● Selected text
A requirement of almost any program is to persist data and retrieve data. That’s why we have Databases. A Database is usually designed to store and manages a large amount of data. A database has to be accurate, with all sorts of internal checks, giving integrity to the data it manages. Since they are a solution to a pervasive problem, it is easy to see why they have been developed since the early days of CS, and why we have different flavors, for different needs. Let’s review them.

● Given entries

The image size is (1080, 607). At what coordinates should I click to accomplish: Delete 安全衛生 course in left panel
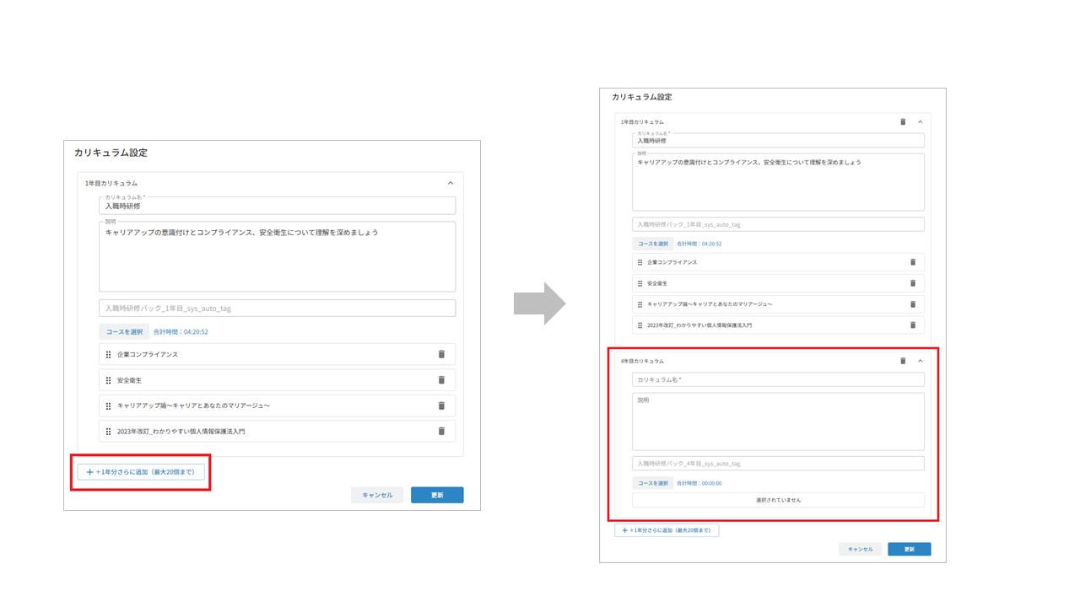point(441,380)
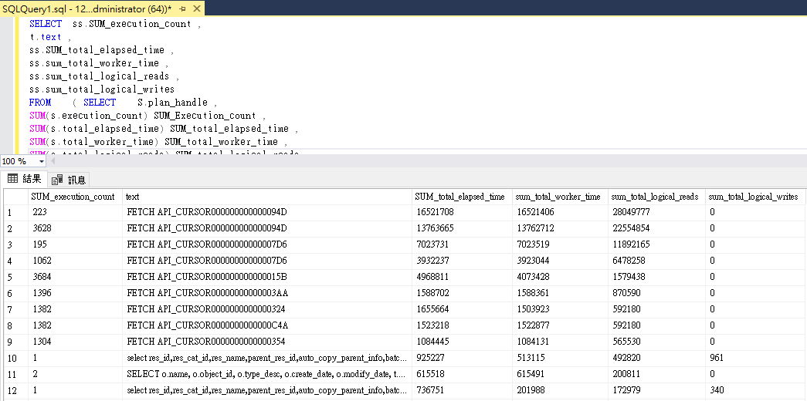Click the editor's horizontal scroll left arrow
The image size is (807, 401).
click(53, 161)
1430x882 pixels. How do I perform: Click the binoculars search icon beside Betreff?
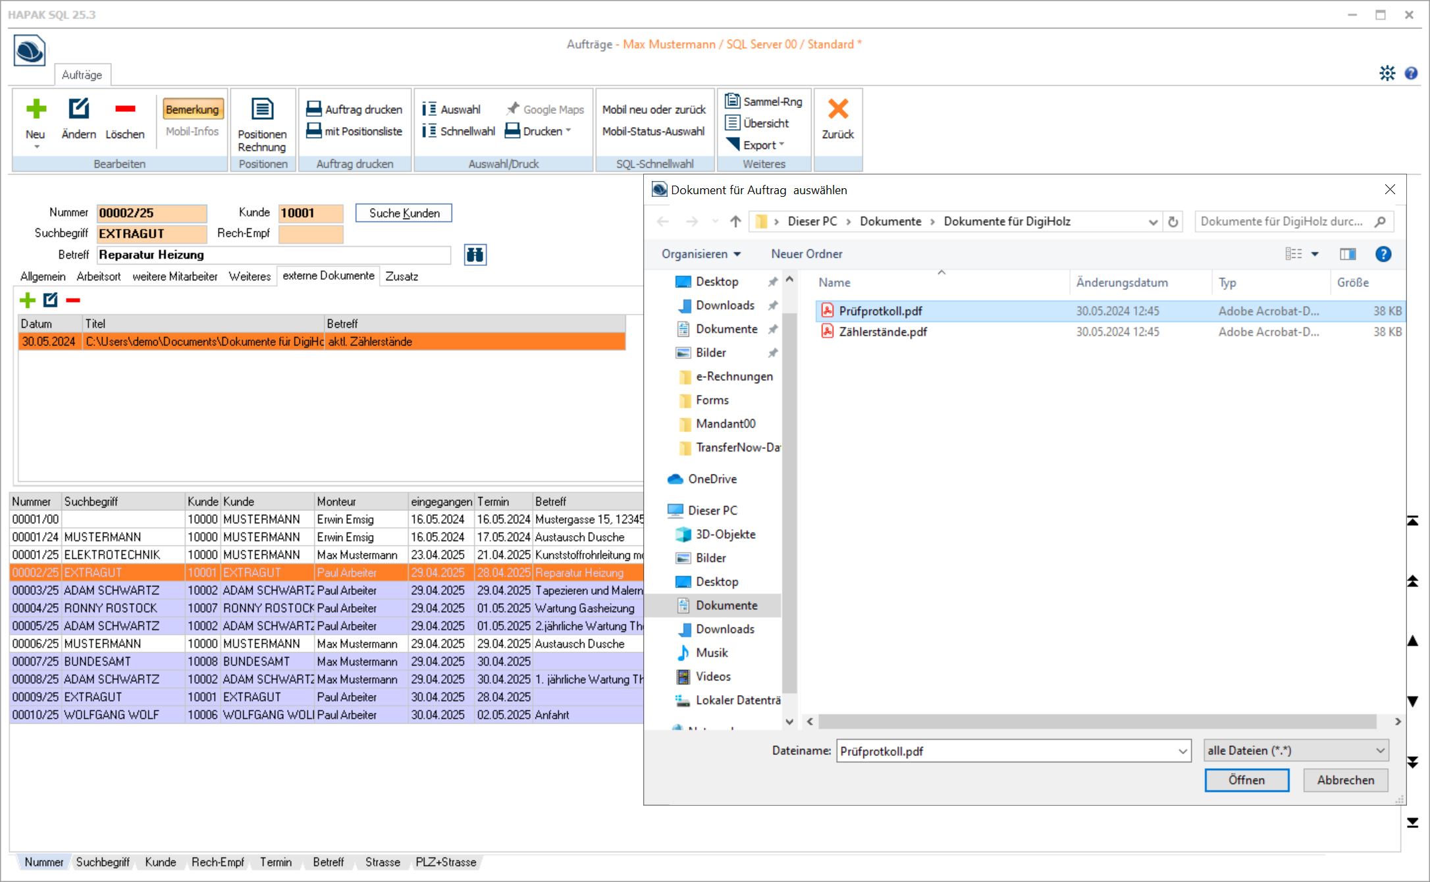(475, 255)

==

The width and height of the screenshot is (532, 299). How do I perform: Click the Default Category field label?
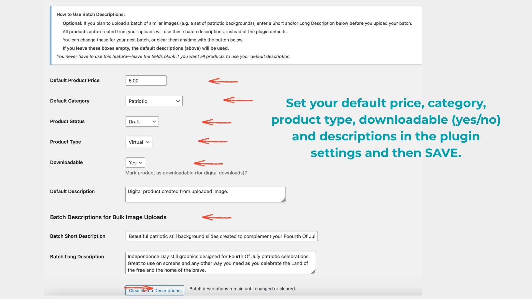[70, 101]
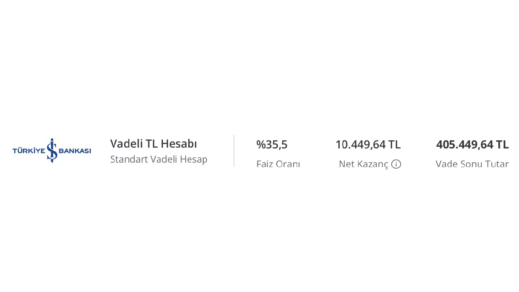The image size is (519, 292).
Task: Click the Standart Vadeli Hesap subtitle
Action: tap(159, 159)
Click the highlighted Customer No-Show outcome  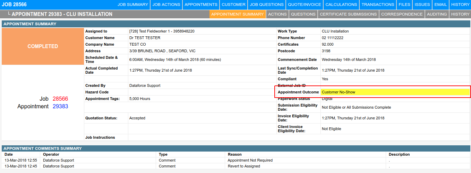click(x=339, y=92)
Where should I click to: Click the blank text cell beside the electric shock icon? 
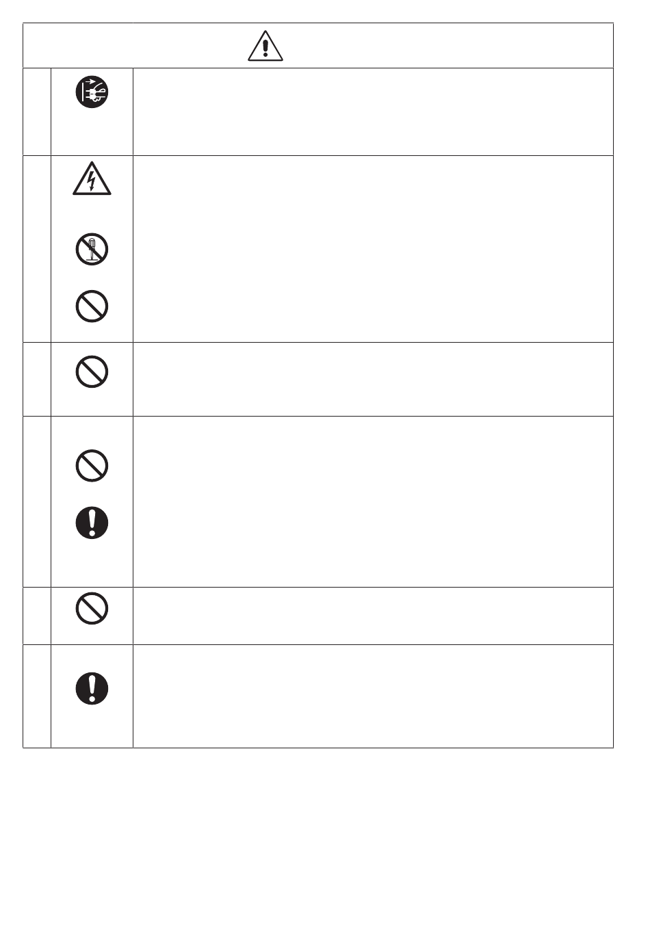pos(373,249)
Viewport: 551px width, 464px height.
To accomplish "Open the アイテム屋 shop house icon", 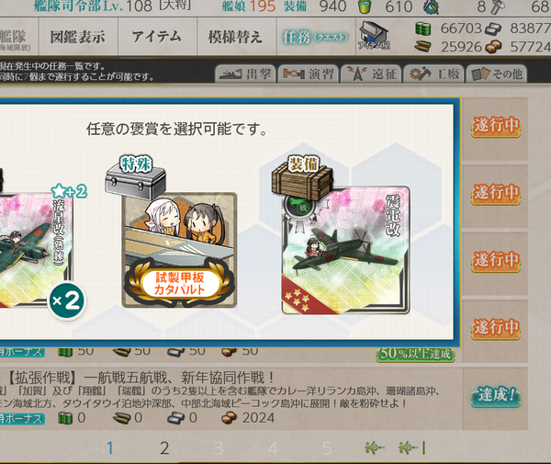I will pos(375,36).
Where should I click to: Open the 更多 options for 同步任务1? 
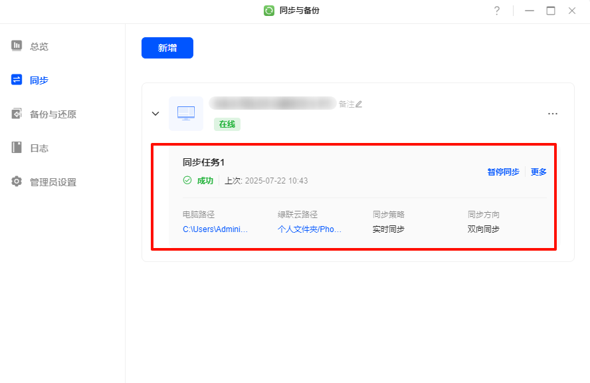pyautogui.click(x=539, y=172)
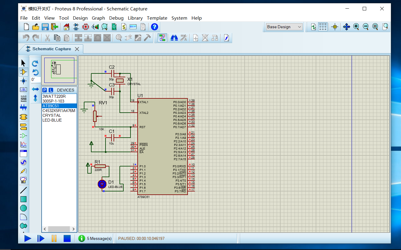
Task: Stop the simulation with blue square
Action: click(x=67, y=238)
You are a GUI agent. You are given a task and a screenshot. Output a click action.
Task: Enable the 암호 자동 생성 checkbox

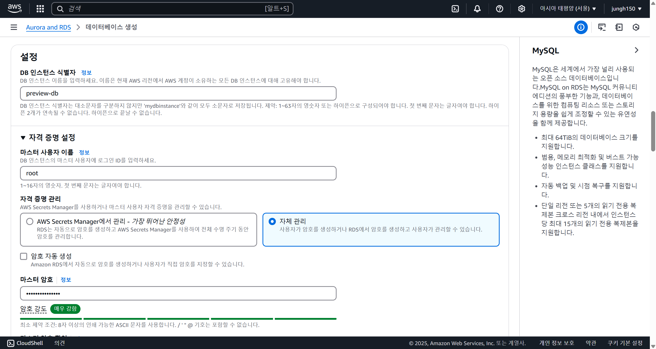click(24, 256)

---

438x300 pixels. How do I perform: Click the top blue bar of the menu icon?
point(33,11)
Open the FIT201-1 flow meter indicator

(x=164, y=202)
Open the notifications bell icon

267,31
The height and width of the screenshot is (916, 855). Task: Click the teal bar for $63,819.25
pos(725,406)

● Task description
Reproduce, word for word, the passage on databases, everything from "A requirement of" down to "Let’s review them.".

● Result of the task
A requirement of almost any program is to persist data and retrieve data. That’s why we have Databases. A Database is usually designed to store and manages a large amount of data. A database has to be accurate, with all sorts of internal checks, giving integrity to the data it manages. Since they are a solution to a pervasive problem, it is easy to see why they have been developed since the early days of CS, and why we have different flavors, for different needs. Let’s review them.